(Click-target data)
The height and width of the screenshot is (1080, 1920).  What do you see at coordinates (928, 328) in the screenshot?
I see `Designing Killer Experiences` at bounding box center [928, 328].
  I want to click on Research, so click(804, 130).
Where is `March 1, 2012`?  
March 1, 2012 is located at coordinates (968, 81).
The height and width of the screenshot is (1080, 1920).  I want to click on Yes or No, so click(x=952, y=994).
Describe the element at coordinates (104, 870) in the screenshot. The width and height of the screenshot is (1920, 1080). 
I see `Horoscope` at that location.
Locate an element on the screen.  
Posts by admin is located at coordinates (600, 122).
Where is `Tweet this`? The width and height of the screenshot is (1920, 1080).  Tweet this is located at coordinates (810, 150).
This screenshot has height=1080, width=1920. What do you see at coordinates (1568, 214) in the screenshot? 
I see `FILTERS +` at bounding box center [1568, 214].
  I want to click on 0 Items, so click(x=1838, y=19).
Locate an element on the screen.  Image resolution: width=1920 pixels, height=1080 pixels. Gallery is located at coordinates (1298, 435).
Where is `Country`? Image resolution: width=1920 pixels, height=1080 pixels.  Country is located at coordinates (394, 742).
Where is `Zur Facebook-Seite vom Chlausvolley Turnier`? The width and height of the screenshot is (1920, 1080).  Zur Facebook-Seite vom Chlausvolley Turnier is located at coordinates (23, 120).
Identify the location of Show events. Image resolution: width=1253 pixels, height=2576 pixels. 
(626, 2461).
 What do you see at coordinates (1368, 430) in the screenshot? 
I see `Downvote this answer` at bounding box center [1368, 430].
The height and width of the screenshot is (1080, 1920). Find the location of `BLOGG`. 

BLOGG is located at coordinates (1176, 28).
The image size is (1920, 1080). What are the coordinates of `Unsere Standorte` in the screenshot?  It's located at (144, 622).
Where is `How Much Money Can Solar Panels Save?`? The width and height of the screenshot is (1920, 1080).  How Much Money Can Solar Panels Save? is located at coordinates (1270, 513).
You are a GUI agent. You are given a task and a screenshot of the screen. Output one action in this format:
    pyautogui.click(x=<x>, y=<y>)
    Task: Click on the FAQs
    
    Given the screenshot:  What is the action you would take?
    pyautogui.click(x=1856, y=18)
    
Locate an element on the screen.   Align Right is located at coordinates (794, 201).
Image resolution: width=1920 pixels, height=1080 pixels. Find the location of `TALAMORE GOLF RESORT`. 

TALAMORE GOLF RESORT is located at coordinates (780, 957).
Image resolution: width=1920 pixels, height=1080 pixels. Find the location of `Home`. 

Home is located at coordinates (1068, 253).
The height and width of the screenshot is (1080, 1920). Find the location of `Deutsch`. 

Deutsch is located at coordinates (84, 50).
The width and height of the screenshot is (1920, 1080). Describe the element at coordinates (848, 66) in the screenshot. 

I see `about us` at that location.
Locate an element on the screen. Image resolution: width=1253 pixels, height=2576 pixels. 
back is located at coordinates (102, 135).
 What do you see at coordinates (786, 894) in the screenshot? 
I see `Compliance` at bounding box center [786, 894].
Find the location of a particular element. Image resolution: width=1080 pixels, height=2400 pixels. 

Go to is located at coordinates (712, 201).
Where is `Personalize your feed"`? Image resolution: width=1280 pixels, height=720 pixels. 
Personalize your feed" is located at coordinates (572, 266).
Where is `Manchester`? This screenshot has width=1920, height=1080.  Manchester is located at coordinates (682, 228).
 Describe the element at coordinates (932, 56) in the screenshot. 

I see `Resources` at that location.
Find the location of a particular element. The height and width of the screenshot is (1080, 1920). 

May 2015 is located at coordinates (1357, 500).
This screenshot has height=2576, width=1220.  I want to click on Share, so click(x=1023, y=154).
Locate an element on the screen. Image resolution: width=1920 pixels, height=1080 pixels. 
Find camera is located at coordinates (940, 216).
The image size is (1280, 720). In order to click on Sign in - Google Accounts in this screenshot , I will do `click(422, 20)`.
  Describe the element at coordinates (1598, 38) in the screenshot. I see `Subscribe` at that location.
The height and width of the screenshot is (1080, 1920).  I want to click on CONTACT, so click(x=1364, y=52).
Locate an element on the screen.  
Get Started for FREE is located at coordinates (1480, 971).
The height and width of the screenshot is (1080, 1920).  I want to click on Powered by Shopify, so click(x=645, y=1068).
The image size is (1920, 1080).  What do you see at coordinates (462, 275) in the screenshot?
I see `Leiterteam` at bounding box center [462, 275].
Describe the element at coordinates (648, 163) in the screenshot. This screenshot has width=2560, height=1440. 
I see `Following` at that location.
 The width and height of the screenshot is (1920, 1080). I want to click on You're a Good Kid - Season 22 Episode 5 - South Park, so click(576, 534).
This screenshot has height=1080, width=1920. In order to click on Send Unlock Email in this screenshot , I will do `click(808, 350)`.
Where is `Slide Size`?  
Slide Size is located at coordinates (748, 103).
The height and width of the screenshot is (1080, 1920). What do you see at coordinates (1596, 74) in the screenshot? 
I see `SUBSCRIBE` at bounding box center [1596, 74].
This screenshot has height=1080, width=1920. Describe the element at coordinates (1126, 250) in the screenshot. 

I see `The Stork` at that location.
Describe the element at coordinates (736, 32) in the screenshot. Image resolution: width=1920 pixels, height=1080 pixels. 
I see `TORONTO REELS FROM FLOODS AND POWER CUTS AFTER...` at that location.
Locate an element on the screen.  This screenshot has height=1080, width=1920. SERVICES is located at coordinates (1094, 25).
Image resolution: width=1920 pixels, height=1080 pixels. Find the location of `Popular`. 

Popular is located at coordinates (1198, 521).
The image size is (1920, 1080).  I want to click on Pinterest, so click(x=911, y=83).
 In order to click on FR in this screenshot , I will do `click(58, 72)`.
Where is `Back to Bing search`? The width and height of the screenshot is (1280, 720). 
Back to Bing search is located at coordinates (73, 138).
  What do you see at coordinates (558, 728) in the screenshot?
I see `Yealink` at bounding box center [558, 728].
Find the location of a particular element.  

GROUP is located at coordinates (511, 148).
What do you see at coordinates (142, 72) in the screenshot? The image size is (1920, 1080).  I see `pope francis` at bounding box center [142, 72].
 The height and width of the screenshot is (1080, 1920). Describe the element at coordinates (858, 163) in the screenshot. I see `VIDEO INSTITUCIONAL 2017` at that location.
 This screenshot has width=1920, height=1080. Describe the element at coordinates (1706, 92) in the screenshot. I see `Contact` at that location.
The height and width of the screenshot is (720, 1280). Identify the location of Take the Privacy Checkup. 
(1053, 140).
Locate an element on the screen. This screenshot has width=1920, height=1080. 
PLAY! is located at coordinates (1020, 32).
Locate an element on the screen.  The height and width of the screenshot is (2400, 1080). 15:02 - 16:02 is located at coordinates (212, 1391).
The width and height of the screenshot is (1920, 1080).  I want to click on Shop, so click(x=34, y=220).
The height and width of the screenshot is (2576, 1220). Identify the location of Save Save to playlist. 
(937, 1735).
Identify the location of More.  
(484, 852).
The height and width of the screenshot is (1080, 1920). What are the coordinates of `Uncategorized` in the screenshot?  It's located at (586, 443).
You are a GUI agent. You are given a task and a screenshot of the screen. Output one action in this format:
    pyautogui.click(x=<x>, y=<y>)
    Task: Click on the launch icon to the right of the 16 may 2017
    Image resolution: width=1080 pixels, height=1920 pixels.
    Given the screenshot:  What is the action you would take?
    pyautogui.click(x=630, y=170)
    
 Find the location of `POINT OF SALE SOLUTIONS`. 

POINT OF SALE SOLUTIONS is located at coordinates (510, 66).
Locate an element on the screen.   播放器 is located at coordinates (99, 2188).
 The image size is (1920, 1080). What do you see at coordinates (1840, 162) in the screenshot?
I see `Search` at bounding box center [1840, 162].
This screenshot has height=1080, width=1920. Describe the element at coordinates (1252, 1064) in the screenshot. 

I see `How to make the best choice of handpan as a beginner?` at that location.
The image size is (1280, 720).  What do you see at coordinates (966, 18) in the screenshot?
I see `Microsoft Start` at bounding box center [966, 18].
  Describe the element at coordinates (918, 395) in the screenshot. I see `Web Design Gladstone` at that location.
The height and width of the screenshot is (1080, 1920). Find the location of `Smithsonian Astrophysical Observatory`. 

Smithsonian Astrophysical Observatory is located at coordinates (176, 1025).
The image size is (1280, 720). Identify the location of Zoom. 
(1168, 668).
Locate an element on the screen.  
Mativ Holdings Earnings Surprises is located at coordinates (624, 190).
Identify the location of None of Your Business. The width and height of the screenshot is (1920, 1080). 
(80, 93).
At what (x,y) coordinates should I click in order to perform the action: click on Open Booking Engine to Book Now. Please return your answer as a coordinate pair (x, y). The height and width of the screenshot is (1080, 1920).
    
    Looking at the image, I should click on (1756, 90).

STATED TASK:
Put the data between the line containing "The height and width of the screenshot is (2576, 1220)." and the line containing "at (586, 443).", inclusive, into a Markdown table with the columns Row and Data line. Omit any blank lines.

TASK SOLUTION:
| Row | Data line |
|---|---|
| 1 | The height and width of the screenshot is (2576, 1220). Identify the location of Save Save to playlist.  |
| 2 | (937, 1735). |
| 3 | Identify the location of More.   |
| 4 | (484, 852). |
| 5 | The height and width of the screenshot is (1080, 1920). What are the coordinates of `Uncategorized` in the screenshot?  It's located at (586, 443). |